Monday, September 20, 2010

On True Crime Stories

Recently, while watching an episode of a crime show about convicted killer, Scott Peterson, I had the distinct impression that the story would have been much more interesting had it dwelled on the banality of evil. All of the ingredients were there: the handsome middle-class couple, their ordinary life in a modestly-sized city in California, the dashing but sophomoric husband and his cheerful wife smiling at us from photographs.

The only time the show seems conscious of exploring a grave dilemma of the human condition is during interviews, when residents or friends express incredulity that anything like what happened could have happened in their town, and by a man generally regarded as good and normal. Hannah Arendt recorded similar observations in her controversial book on the Eichmann trial.

But the show's producers were uncomfortable with revealing anything as terrifying as that which Arendt uncovered in her book. No, Scott Peterson was apparently not normal. In the episode's concluding remarks, a psychologist cleverly interprets Peterson's condition as bearing the hallmarks of narcissism. As a result of an indulgent childhood and adolescence, during which young Peterson was hardly denied anything (except real promise), the future killer failed to adjust to the realities of adulthood, and particularly to the duties of fatherhood, for he had never really grown up. He is Peterson, the Peter Pan killer.
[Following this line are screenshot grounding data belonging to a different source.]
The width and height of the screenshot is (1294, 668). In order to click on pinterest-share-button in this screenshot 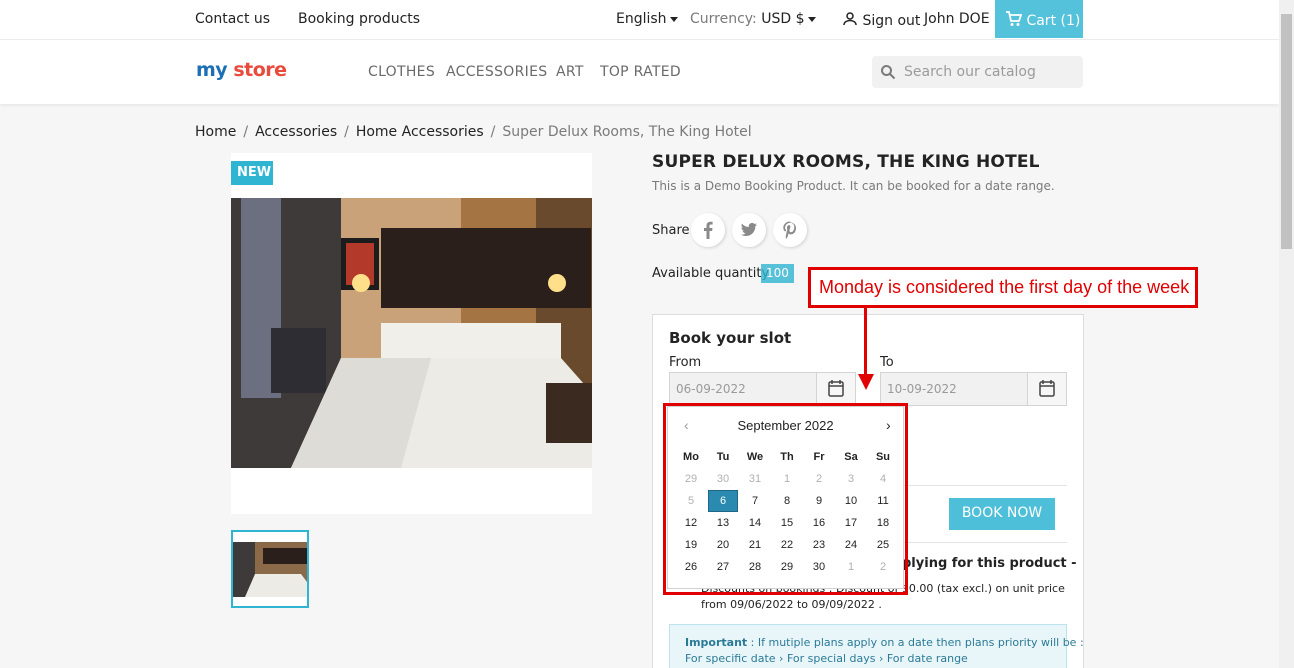, I will do `click(790, 230)`.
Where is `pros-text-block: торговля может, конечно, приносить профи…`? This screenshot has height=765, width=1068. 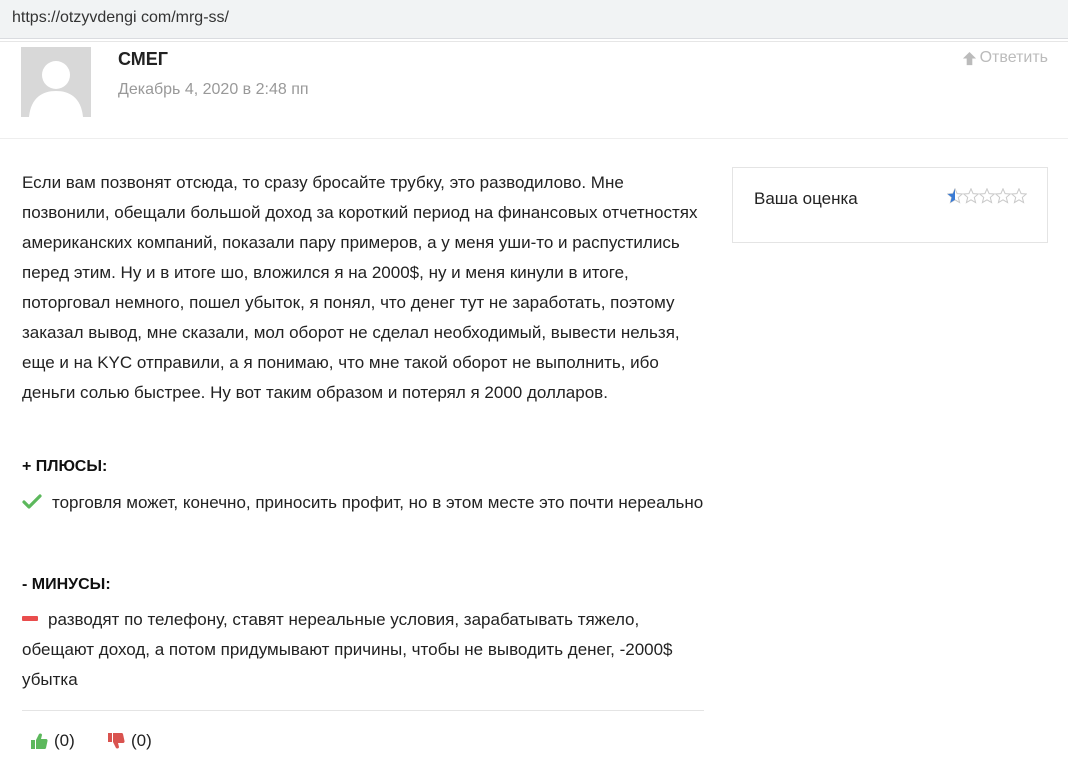 pros-text-block: торговля может, конечно, приносить профи… is located at coordinates (367, 503).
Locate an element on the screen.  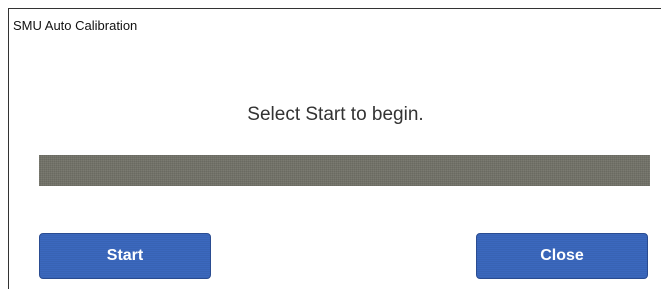
close-button: Close is located at coordinates (562, 256).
The viewer can breathe a sigh of relief. What was once an appalling enigma has been encapsulated in legitimate psychological analysis. These things are explicable, he thinks, and are apparently quite rare cases! A psychologist on a television show has told me so! He can go to sleep now without any dread of his close friends or neighbors. He can rest assured of a legitimate explanation for everything, not least of the darkness of his own heart.